- Farms of Jaburna during Winters
- Interactive map of Jaburna
- Country: India
- State: Uttar Pradesh
- District: Ghazipur
- Established: 1590; 436 years ago
- Founder: Zamindar Chand Khan

Government
- • Body: Gram panchayat

Area
- • Total: 320 ha (790 acres)
- • Land: 311.011 ha (768.52 acres)
- • Water: 8.989 ha (22.21 acres)

Population (2011)
- • Total: 3,894
- • Density: 1,252/km^{2} (3,243/sq mi)

Languages
- • Official: Hindi
- Time zone: UTC+5:30 (IST)

= Jaburna =

Jaburna is a village in Kamsaar in the Indian state of Uttar Pradesh.

== History ==
During the time of Mughal emperor Akbar there was a wealthy zamindar named Chand Khan who was a grandson of Narhar Khan, founder of Kamsar, who established Zaburna in 1580s. During the land distribution in year 1570, Narhar Khan gave twice the land to Bahbal Khan (his second son) than the rest of his sons. Bahbal Khan had five sons named as Khizir Khan, Mubarak Khan, Miya Khan, Naseer Khan and Chand Khan. Bahbal Khan distributed the property among his children then on that land Bahbal's eldest son named as Khizir Khan established Khizirabad, his second son named as Mubarak Khan established Mubarakabad and built a fort there. His fourth son established Naseerabad. Miya Khan (third son) received the Northern part of Kamsar and got a large amount of land near Tajpur Kurrah Miya's descendants established Sihani, Saraila, Chitrakoni, Gorasara, Seorai, and Baksara village on that land. The youngest son of Bahbal was Chand Khan who received the southern Kamsar and got 16,450 Bighas of land. He established Zaburna village (then known as Chandpur). He later distributed his property among his five sons name as Daud Khan, Heteem Khan, Tajat Khan, Kasim Khan, and Taj Khan in 1605.

Daud Khan established Dewaitha and built a fort, Hateem Khan and Tajat Khan settled at Zaburna only, Kasim Khan established Kasimpur and he also had land in bihar on which his descendants established Baraura and Taj Khan established Kesruva.
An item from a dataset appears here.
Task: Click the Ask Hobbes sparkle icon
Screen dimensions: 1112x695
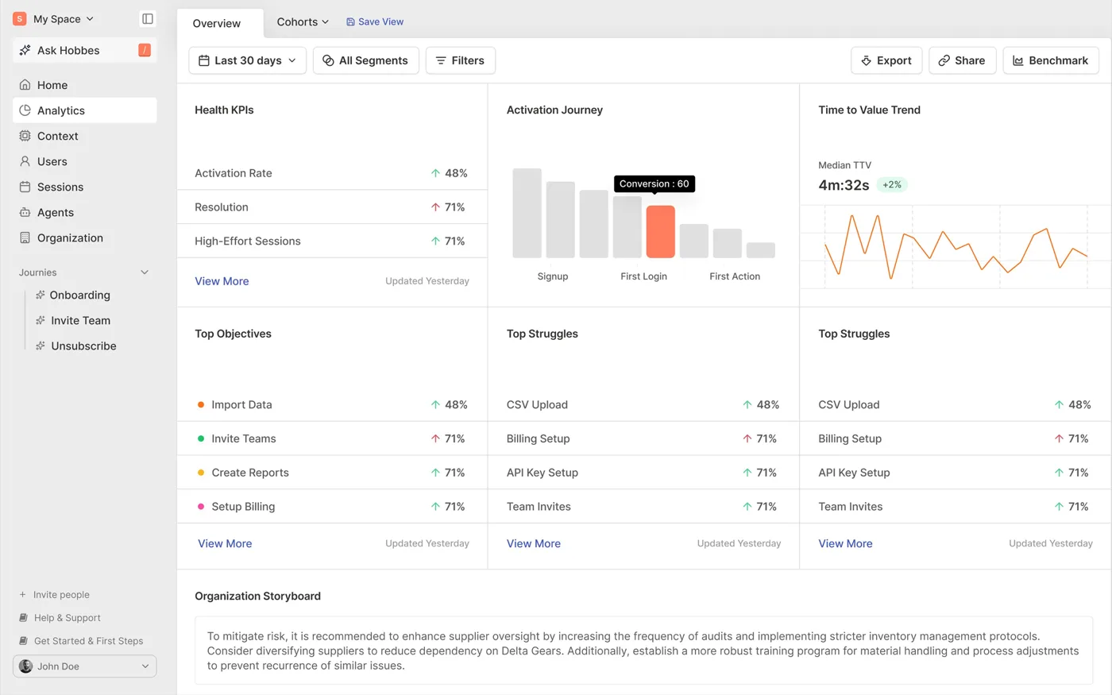Action: click(25, 50)
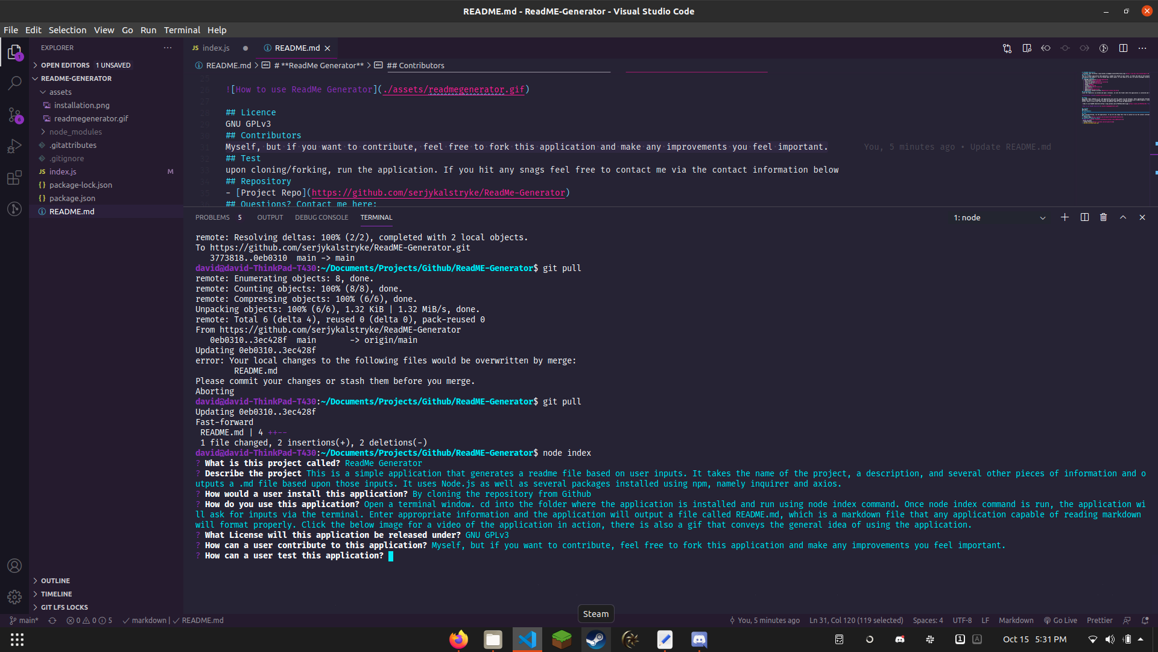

Taj Khana did without issue so his property was given to Hateem Khan and Tajat Khan of Zaburna after his death. However, after, some years of land distribution Daud Khan bought more land near to Dewaitha and increased his property till Zamania. It is also said that one of Daud's granddaughters got married in Sihani and received a large part of land, on which land the family of Sihani shifted and established Fufuaon. During 1765 the descendants of Kasim Khan who lived at Kasimpur and Baraura shifted to Bihar bought land and established 12 villages including Mohammadganj and Haidernagar in present-day Palamu District of Jharkhand. It is said that there was a descendant of Kasim Khan from Kasimpur named Nawab Hidayat Ali Khan, who was nominated as the jagirdar of japla by Mughal emperor Muhammad Shah, in year 1740 on whose influence the family of Kasimpur shifted to Palamu in 1740 and bought land. They wanted to shift to Bengal subah. Nawab Hidyat Ali Khan's wife was Azmat-ul-Zohra Begum. Nawab Hidayat Ali Khan and Azamat-ul-Zohra Begum had one son named as Nawab Ghulam Hussain Khan who established Hussainabad (after his name) and fortified the place in 1768. The families in Zaburna still have good relationships with the family of Hidayt Ali Khan.

==Economy==
Industry in Jaburna includes agriculture, brick manufacturing, fish farming and milling.

==Infrastructure==
The village has two mosques and an Eidgah, and one temple. The village has one madarsa, two English private schools, and one government school. As of 2011 census the main population of the village lived in an area of 67.7 acres and had 418 households.

==Historical population==
Zaburna was before a part of Daud pur Pargana. Then it was taken in Kusi in 1875. But till 1952 it was a part of Daudpur estate.